--- DATASET RECORDS ---

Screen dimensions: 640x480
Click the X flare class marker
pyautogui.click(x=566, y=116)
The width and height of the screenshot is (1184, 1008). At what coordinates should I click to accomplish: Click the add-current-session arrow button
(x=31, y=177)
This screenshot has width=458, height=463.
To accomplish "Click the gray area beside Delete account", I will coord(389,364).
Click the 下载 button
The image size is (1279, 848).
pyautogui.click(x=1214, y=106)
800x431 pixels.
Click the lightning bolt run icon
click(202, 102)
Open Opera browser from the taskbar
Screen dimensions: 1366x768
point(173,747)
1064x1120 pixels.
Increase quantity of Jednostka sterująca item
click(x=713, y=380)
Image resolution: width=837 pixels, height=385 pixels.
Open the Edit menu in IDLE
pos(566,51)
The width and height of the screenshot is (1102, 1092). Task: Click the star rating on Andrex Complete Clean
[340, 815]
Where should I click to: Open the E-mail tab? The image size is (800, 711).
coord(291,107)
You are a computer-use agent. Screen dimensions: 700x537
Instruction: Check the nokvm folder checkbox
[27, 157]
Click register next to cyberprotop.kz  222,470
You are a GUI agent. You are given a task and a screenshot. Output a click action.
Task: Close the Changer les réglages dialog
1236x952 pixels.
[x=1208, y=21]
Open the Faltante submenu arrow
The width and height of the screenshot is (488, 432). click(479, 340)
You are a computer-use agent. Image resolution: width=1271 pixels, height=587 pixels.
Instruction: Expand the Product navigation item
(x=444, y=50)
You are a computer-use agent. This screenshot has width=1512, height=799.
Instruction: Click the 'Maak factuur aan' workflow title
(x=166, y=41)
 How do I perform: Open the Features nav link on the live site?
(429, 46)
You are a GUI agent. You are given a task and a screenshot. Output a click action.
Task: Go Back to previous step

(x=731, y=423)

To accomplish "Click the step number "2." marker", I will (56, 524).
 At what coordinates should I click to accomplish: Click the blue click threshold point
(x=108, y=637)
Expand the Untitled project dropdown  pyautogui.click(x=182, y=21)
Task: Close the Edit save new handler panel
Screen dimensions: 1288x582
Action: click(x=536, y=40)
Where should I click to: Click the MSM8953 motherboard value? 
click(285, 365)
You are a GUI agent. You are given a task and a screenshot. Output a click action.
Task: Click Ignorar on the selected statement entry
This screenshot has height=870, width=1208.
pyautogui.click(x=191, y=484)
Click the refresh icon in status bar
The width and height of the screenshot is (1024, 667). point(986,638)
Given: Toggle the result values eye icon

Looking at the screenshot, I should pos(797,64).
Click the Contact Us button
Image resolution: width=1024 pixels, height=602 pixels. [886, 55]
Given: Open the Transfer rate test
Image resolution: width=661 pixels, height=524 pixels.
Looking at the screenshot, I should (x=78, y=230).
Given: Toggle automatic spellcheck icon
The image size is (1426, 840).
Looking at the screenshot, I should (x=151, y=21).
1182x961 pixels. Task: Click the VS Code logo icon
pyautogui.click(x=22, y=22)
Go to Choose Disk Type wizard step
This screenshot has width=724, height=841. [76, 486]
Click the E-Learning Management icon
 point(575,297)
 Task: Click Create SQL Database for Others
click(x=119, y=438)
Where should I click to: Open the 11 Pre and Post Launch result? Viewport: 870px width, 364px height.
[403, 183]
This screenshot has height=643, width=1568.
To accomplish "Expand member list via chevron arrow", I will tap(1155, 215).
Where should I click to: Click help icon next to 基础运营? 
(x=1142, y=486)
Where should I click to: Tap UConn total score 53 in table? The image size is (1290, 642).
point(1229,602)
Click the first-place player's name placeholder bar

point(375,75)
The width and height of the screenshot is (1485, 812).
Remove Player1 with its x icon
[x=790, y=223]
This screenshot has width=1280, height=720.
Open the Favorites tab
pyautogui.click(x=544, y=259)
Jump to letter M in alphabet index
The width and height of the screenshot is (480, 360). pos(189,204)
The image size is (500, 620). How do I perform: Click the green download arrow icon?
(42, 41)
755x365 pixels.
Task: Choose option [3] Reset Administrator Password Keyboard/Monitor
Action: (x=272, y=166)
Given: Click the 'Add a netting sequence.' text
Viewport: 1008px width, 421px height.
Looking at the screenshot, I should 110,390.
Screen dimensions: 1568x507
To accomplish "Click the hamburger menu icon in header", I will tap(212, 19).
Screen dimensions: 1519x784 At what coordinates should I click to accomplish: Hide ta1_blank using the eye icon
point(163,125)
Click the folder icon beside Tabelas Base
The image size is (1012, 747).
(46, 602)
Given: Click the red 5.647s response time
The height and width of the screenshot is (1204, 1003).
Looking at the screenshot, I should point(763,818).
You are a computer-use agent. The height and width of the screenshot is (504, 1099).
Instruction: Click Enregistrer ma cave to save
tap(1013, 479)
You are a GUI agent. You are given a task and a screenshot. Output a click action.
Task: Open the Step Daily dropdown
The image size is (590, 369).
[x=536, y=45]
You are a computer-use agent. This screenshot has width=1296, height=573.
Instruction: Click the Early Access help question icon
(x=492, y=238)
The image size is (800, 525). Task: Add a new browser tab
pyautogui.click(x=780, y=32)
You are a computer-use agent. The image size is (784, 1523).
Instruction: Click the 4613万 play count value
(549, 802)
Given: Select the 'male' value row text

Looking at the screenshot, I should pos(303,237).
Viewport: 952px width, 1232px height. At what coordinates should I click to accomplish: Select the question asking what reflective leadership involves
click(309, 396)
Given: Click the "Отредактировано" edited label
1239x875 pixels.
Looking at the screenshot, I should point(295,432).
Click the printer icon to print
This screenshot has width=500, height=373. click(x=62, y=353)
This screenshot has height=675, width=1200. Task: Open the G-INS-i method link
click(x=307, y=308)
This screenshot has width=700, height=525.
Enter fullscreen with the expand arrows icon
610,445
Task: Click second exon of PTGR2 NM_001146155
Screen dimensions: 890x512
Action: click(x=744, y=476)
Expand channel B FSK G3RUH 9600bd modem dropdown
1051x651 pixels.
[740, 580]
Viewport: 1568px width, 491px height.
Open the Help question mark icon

---

*EXERCISE DETAILS*. Keep every word intact and transcribe the records in full.

*EXERCISE RESULT*.
Screen dimensions: 640x480
Click the X flare class marker
pyautogui.click(x=566, y=116)
The width and height of the screenshot is (1184, 1008). At what coordinates should I click to accomplish: Click the add-current-session arrow button
(x=31, y=177)
This screenshot has width=458, height=463.
To accomplish "Click the gray area beside Delete account", I will coord(389,364).
Click the 下载 button
The image size is (1279, 848).
pyautogui.click(x=1214, y=106)
800x431 pixels.
Click the lightning bolt run icon
click(202, 102)
Open Opera browser from the taskbar
Screen dimensions: 1366x768
point(173,747)
1064x1120 pixels.
Increase quantity of Jednostka sterująca item
click(x=713, y=380)
Image resolution: width=837 pixels, height=385 pixels.
Open the Edit menu in IDLE
pos(566,51)
The width and height of the screenshot is (1102, 1092). Task: Click the star rating on Andrex Complete Clean
[340, 815]
Where should I click to: Open the E-mail tab? The image size is (800, 711).
coord(291,107)
You are a computer-use agent. Screen dimensions: 700x537
Instruction: Check the nokvm folder checkbox
[27, 157]
Click register next to cyberprotop.kz  222,470
You are a GUI agent. You are given a task and a screenshot. Output a click action.
Task: Close the Changer les réglages dialog
1236x952 pixels.
[x=1208, y=21]
Open the Faltante submenu arrow
The width and height of the screenshot is (488, 432). click(479, 340)
You are a computer-use agent. Image resolution: width=1271 pixels, height=587 pixels.
Instruction: Expand the Product navigation item
(x=444, y=50)
You are a computer-use agent. This screenshot has width=1512, height=799.
Instruction: Click the 'Maak factuur aan' workflow title
(x=166, y=41)
 How do I perform: Open the Features nav link on the live site?
(429, 46)
You are a GUI agent. You are given a task and a screenshot. Output a click action.
Task: Go Back to previous step

(x=731, y=423)

To accomplish "Click the step number "2." marker", I will (56, 524).
 At what coordinates should I click to accomplish: Click the blue click threshold point
(x=108, y=637)
Expand the Untitled project dropdown  pyautogui.click(x=182, y=21)
Task: Close the Edit save new handler panel
Screen dimensions: 1288x582
Action: click(x=536, y=40)
Where should I click to: Click the MSM8953 motherboard value? 
click(285, 365)
You are a GUI agent. You are given a task and a screenshot. Output a click action.
Task: Click Ignorar on the selected statement entry
This screenshot has height=870, width=1208.
pyautogui.click(x=191, y=484)
Click the refresh icon in status bar
The width and height of the screenshot is (1024, 667). point(986,638)
Given: Toggle the result values eye icon

Looking at the screenshot, I should pos(797,64).
Click the Contact Us button
Image resolution: width=1024 pixels, height=602 pixels. [886, 55]
Given: Open the Transfer rate test
Image resolution: width=661 pixels, height=524 pixels.
Looking at the screenshot, I should (x=78, y=230).
Given: Toggle automatic spellcheck icon
The image size is (1426, 840).
Looking at the screenshot, I should (x=151, y=21).
1182x961 pixels. Task: Click the VS Code logo icon
pyautogui.click(x=22, y=22)
Go to Choose Disk Type wizard step
This screenshot has width=724, height=841. [76, 486]
Click the E-Learning Management icon
 point(575,297)
 Task: Click Create SQL Database for Others
click(x=119, y=438)
Where should I click to: Open the 11 Pre and Post Launch result? Viewport: 870px width, 364px height.
[403, 183]
This screenshot has height=643, width=1568.
To accomplish "Expand member list via chevron arrow", I will tap(1155, 215).
Where should I click to: Click help icon next to 基础运营? 
(x=1142, y=486)
Where should I click to: Tap UConn total score 53 in table? The image size is (1290, 642).
point(1229,602)
Click the first-place player's name placeholder bar

point(375,75)
The width and height of the screenshot is (1485, 812).
Remove Player1 with its x icon
[x=790, y=223]
This screenshot has width=1280, height=720.
Open the Favorites tab
pyautogui.click(x=544, y=259)
Jump to letter M in alphabet index
The width and height of the screenshot is (480, 360). pos(189,204)
The image size is (500, 620). How do I perform: Click the green download arrow icon?
(42, 41)
755x365 pixels.
Task: Choose option [3] Reset Administrator Password Keyboard/Monitor
Action: (x=272, y=166)
Given: Click the 'Add a netting sequence.' text
Viewport: 1008px width, 421px height.
Looking at the screenshot, I should 110,390.
Screen dimensions: 1568x507
To accomplish "Click the hamburger menu icon in header", I will tap(212, 19).
Screen dimensions: 1519x784 At what coordinates should I click to accomplish: Hide ta1_blank using the eye icon
point(163,125)
Click the folder icon beside Tabelas Base
The image size is (1012, 747).
(46, 602)
Given: Click the red 5.647s response time
The height and width of the screenshot is (1204, 1003).
Looking at the screenshot, I should point(763,818).
You are a computer-use agent. The height and width of the screenshot is (504, 1099).
Instruction: Click Enregistrer ma cave to save
tap(1013, 479)
You are a GUI agent. You are given a task and a screenshot. Output a click action.
Task: Open the Step Daily dropdown
The image size is (590, 369).
[x=536, y=45]
You are a computer-use agent. This screenshot has width=1296, height=573.
Instruction: Click the Early Access help question icon
(x=492, y=238)
The image size is (800, 525). Task: Add a new browser tab
pyautogui.click(x=780, y=32)
You are a computer-use agent. The image size is (784, 1523).
Instruction: Click the 4613万 play count value
(549, 802)
Given: Select the 'male' value row text

Looking at the screenshot, I should pos(303,237).
Viewport: 952px width, 1232px height. At what coordinates should I click to accomplish: Select the question asking what reflective leadership involves
click(309, 396)
Given: Click the "Отредактировано" edited label
1239x875 pixels.
Looking at the screenshot, I should point(295,432).
Click the printer icon to print
This screenshot has width=500, height=373. click(x=62, y=353)
This screenshot has height=675, width=1200. Task: Open the G-INS-i method link
click(x=307, y=308)
This screenshot has width=700, height=525.
Enter fullscreen with the expand arrows icon
610,445
Task: Click second exon of PTGR2 NM_001146155
Screen dimensions: 890x512
Action: click(x=744, y=476)
Expand channel B FSK G3RUH 9600bd modem dropdown
1051x651 pixels.
[740, 580]
Viewport: 1568px width, 491px height.
Open the Help question mark icon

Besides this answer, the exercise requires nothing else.